Set down every entry exactly as given. Pictures are to be left out.

━━━━━━━━━━━━━━━━━━━━━━━━━━━━━━

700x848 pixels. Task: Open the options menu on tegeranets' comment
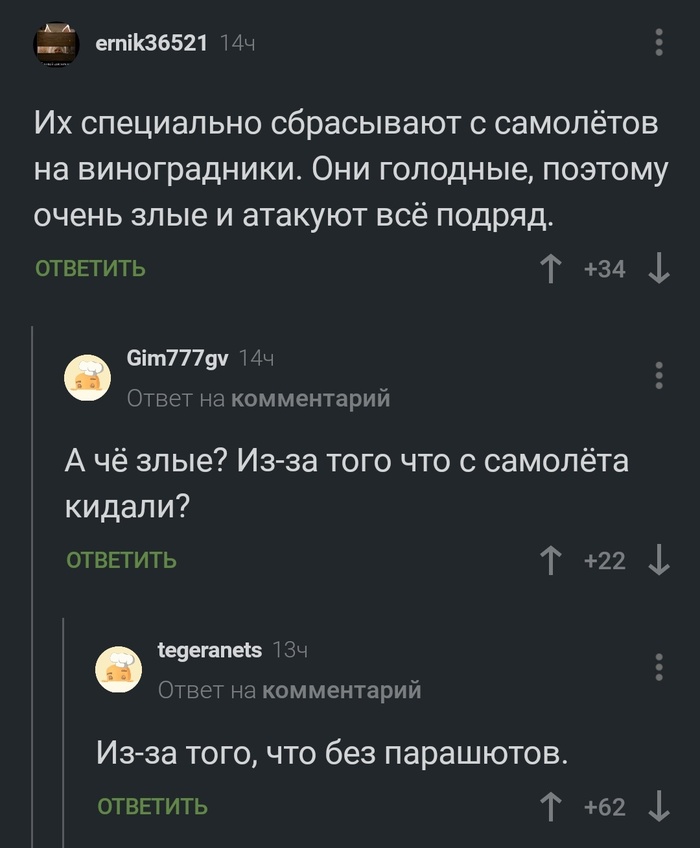(658, 665)
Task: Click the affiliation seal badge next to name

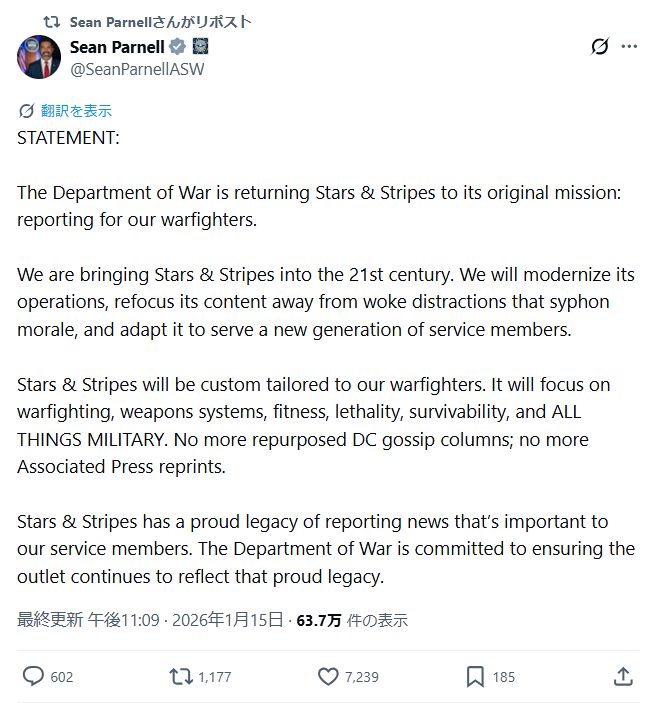Action: click(199, 47)
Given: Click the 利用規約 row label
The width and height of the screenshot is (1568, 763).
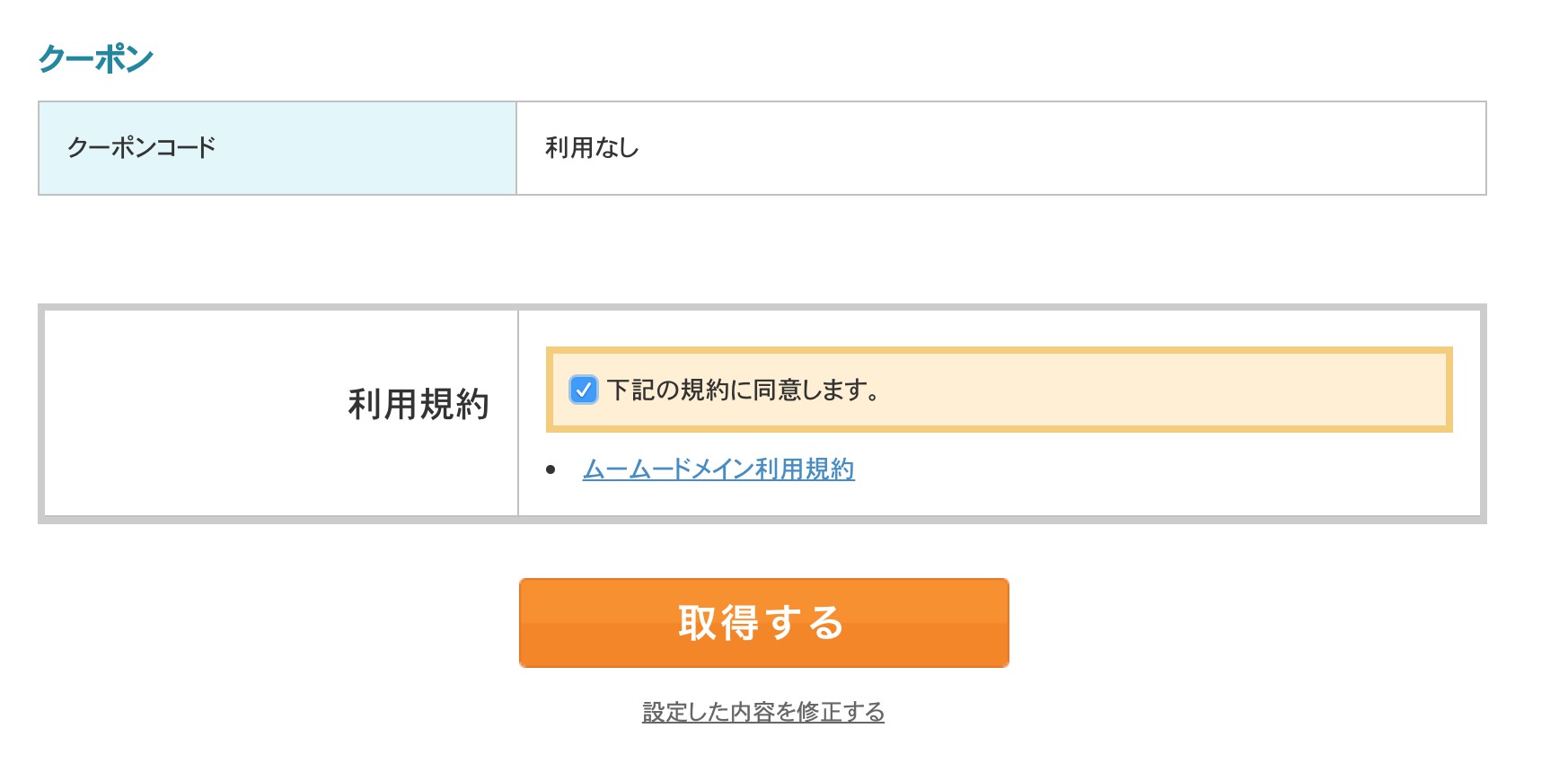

━━━━━━━━━━━━━━━━━━━━━━━━━━━━━━

Result ::
700x848 pixels. Task: Open the options menu on tegeranets' comment
(658, 665)
Task: Click the affiliation seal badge next to name

Action: click(199, 47)
Given: Click the 利用規約 row label
The width and height of the screenshot is (1568, 763).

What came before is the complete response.